* Objective *
Please count the lines below that contain the word "Task" and reply with only that number.

* Source material *
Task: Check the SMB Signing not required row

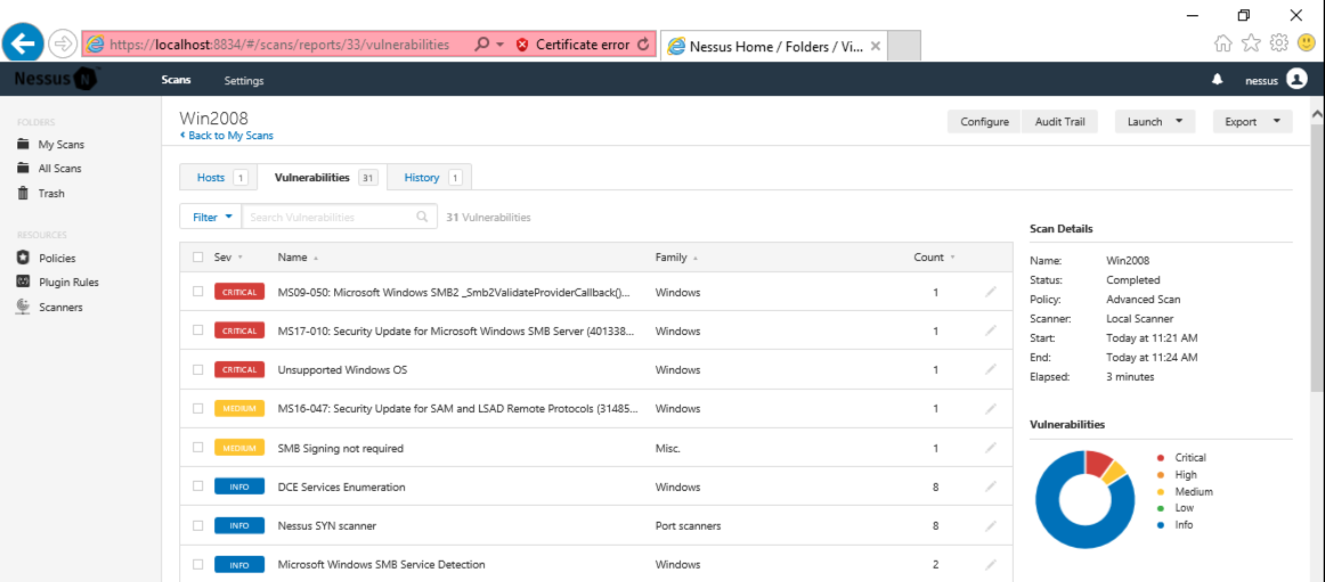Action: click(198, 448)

---

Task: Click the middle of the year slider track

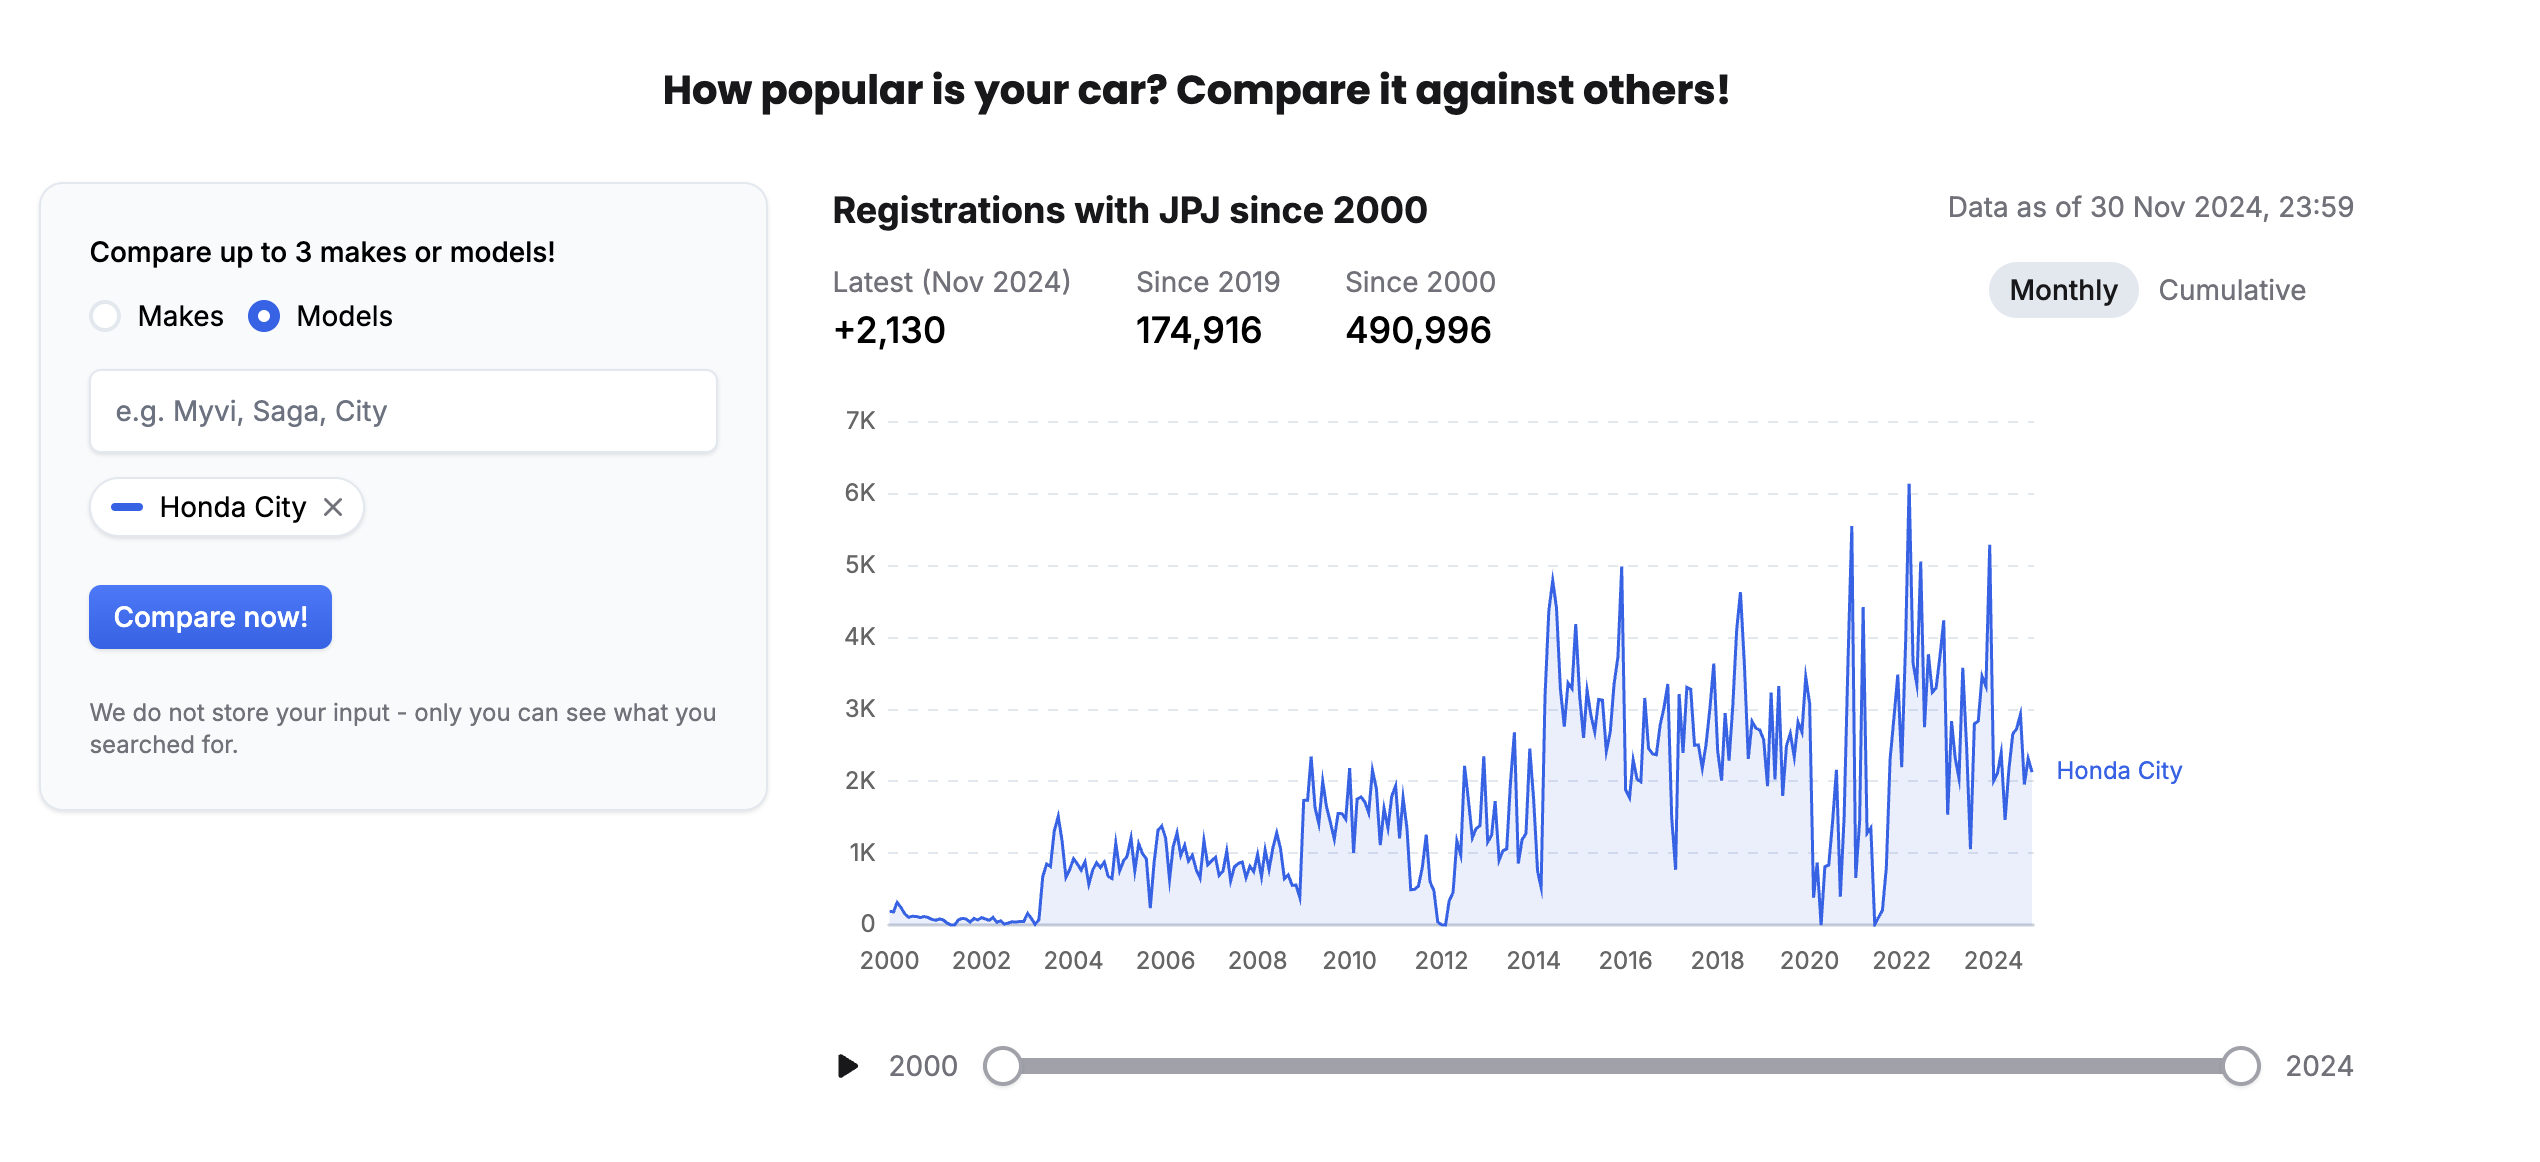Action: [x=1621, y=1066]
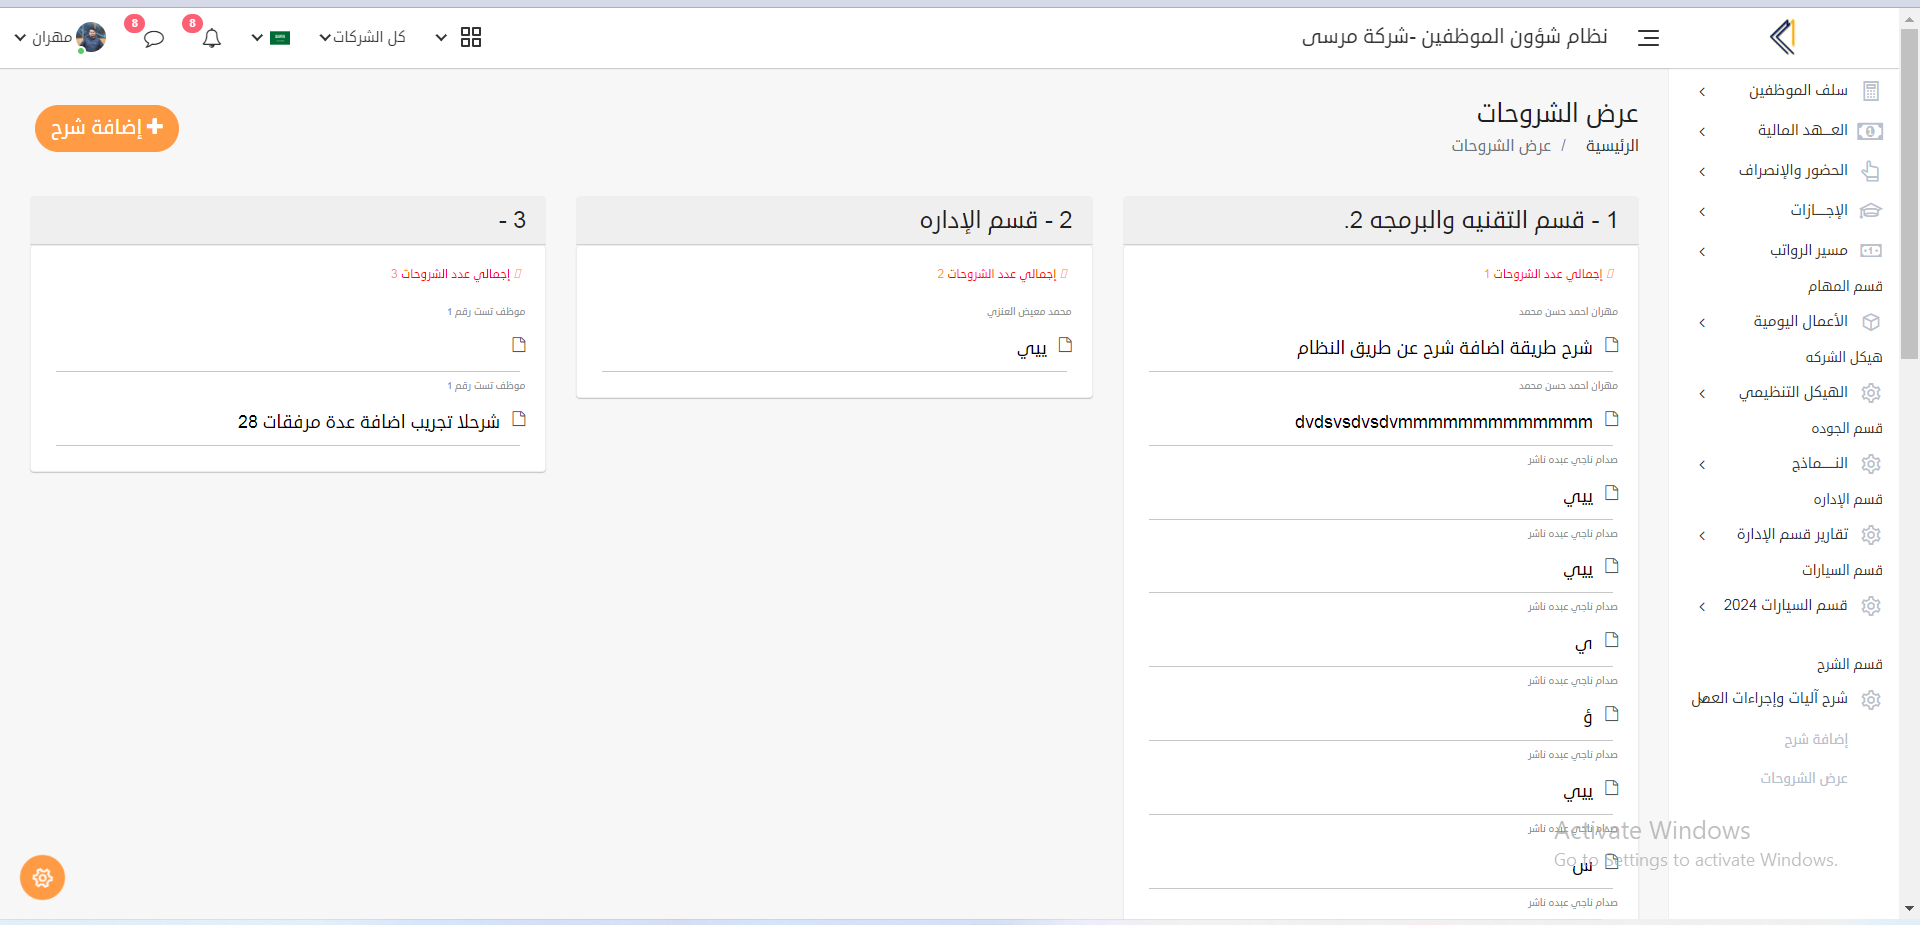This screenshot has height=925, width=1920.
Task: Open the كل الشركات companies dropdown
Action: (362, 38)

* Reply *
3